* **What to work on**
Output, exactly and with no pictures, the line that contains "You are a GUI" and every line that comes after it in the data below, the last one included.

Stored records
= Beginning of Section =

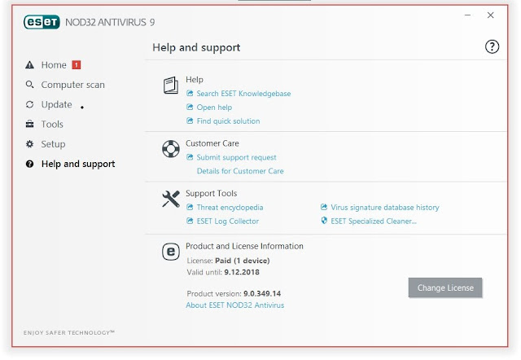
Task: Click the Change License button
Action: [445, 288]
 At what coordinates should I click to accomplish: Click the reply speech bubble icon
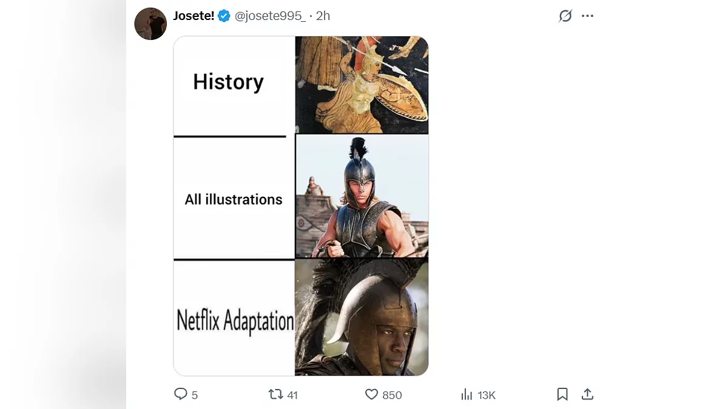pyautogui.click(x=180, y=394)
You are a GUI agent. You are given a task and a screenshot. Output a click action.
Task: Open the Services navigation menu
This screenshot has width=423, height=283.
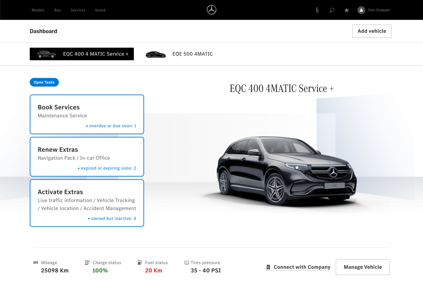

= End of Section =

* **Answer space**
You are a GUI agent. You are given a task and a screenshot. Output a click action.
Task: Open the Services navigation menu
This screenshot has width=423, height=283.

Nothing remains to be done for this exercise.